▶ _INPUT RECORDS_:
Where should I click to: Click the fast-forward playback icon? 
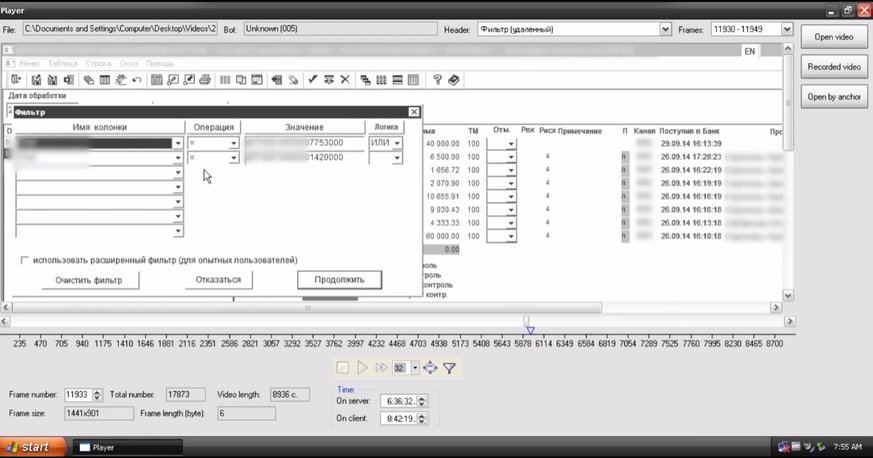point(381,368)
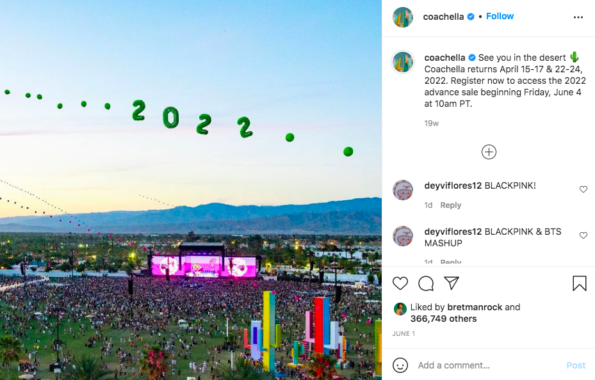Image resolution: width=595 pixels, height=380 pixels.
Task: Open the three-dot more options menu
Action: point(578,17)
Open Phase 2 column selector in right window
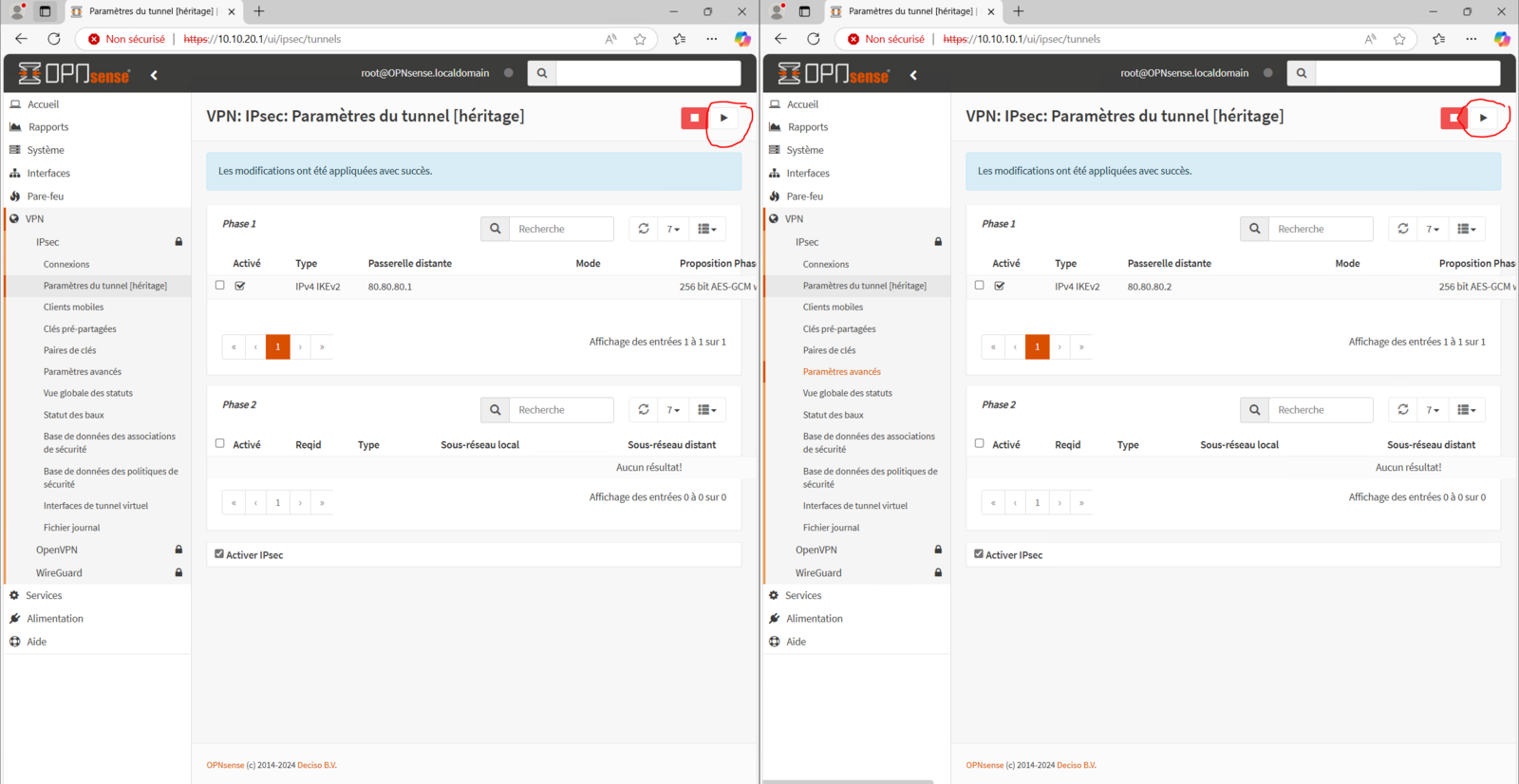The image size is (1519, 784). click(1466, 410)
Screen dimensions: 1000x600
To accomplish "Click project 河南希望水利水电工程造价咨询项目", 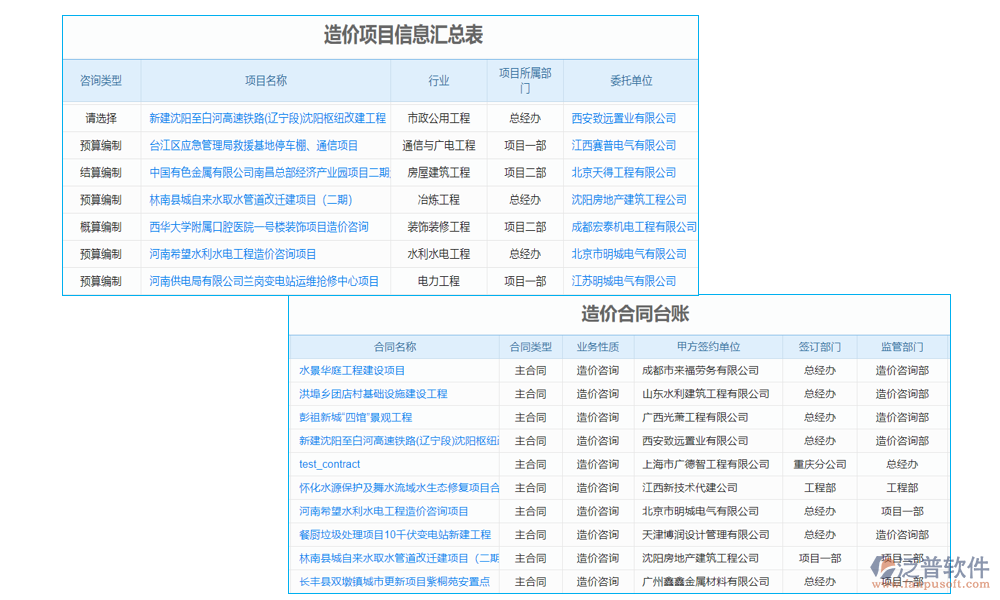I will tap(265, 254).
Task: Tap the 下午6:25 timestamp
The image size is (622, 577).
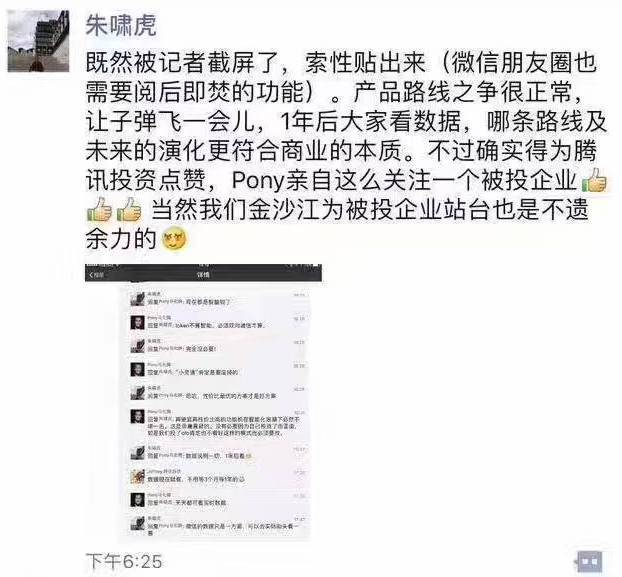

* * *

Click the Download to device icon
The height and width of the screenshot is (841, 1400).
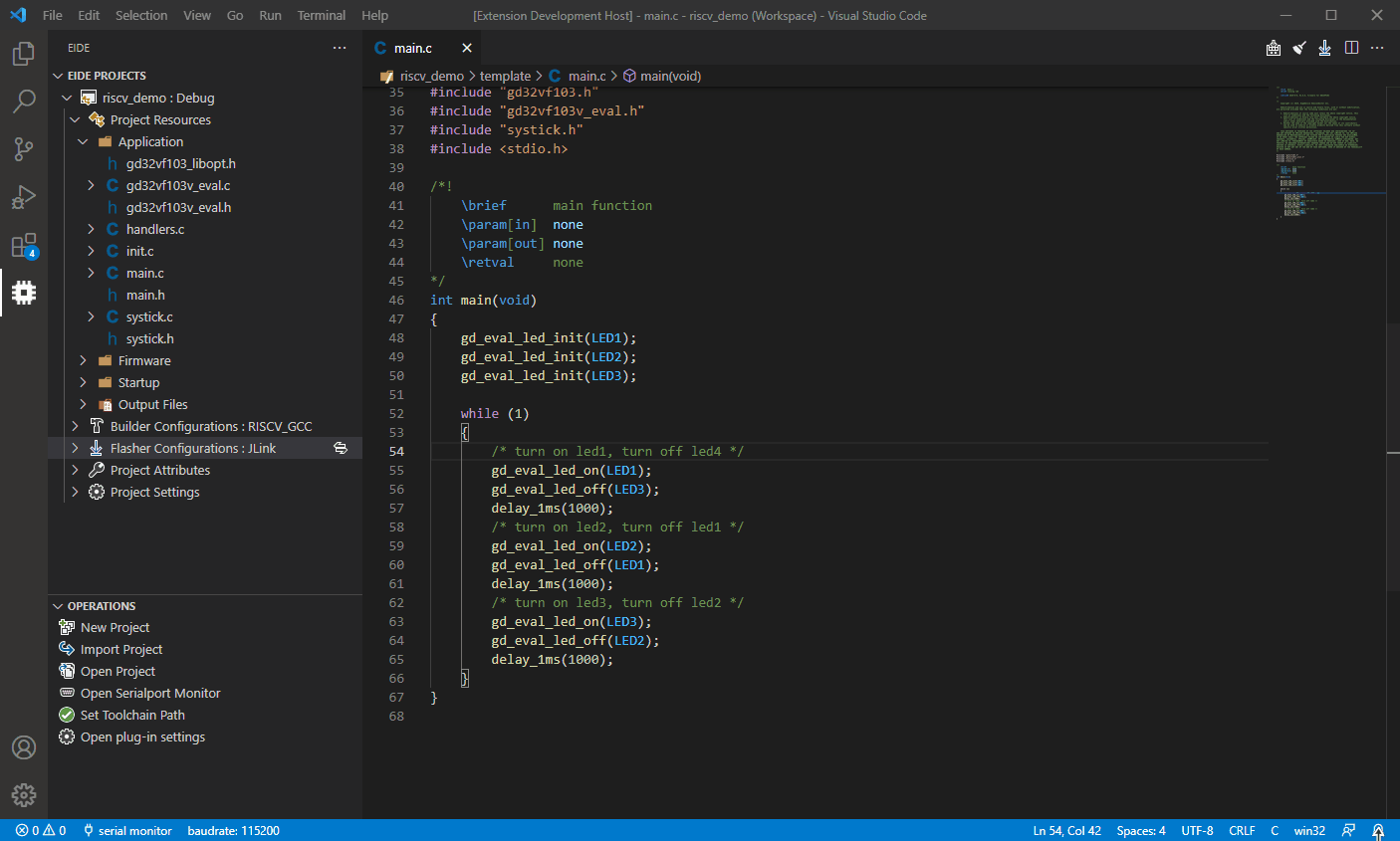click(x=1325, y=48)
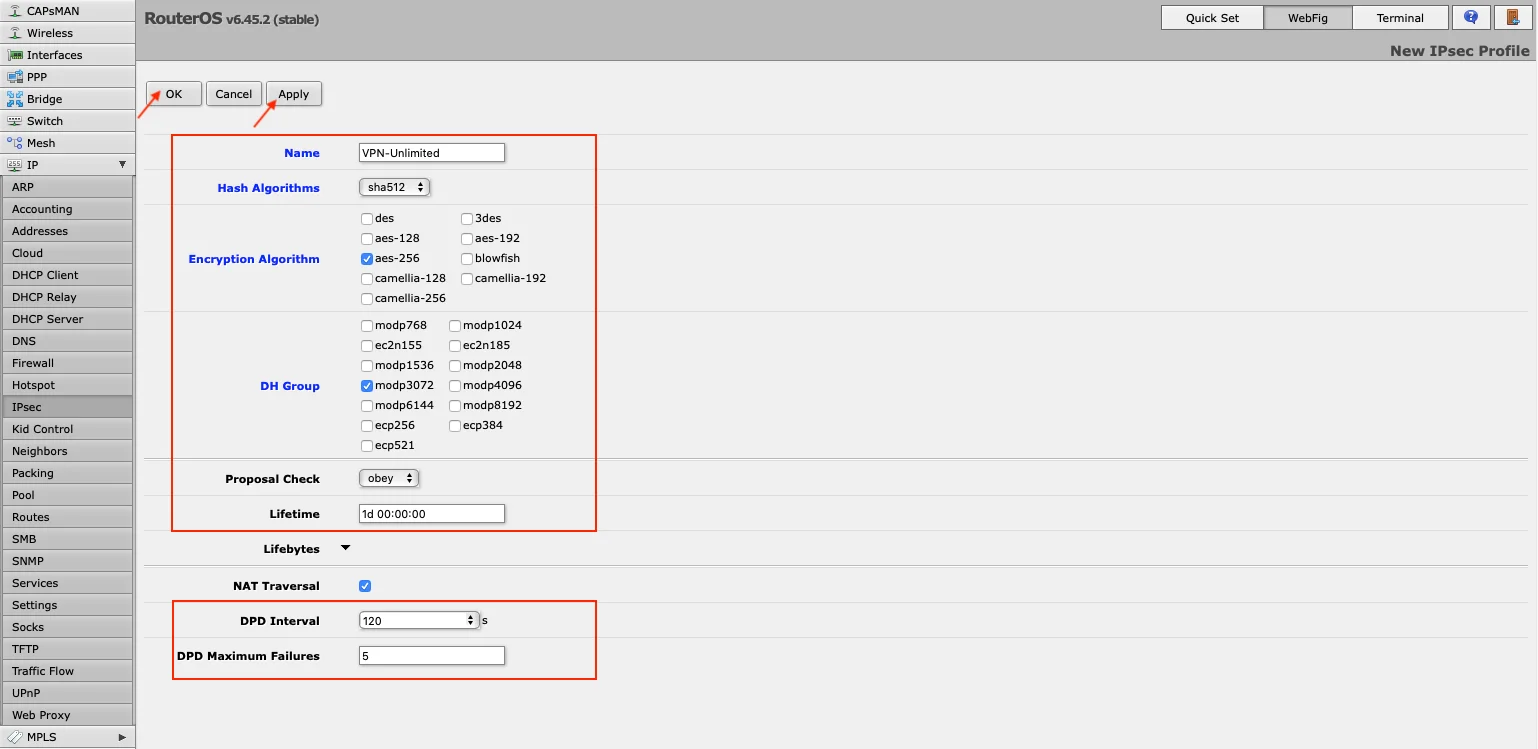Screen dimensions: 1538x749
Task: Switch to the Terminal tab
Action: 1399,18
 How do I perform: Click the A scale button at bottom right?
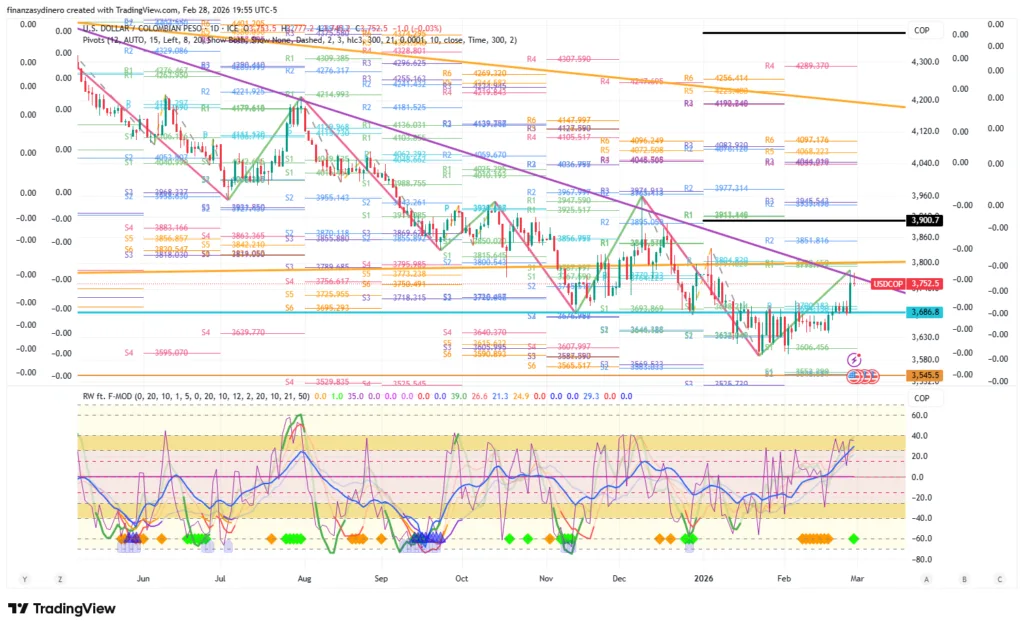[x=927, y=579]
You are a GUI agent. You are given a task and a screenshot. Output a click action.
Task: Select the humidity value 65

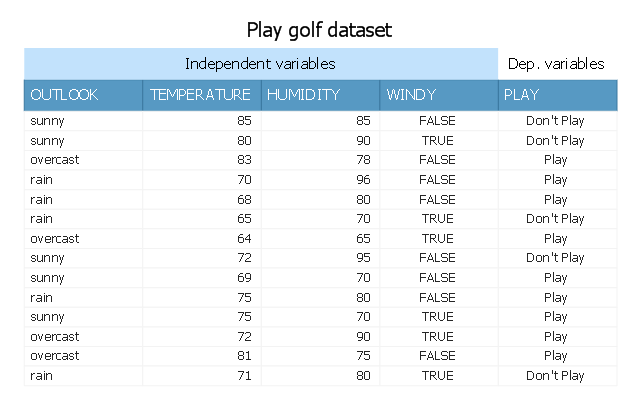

▶ _TASK ITEM_: Could you set down, exactly as written, the lines above between the one holding "Task: Tap the 下午6:25 timestamp" and the one holding "The image size is (622, 577).", inclusive, and nothing more?

▶ _ANSWER TO THE PROBLEM_:
Task: Tap the 下午6:25 timestamp
The image size is (622, 577).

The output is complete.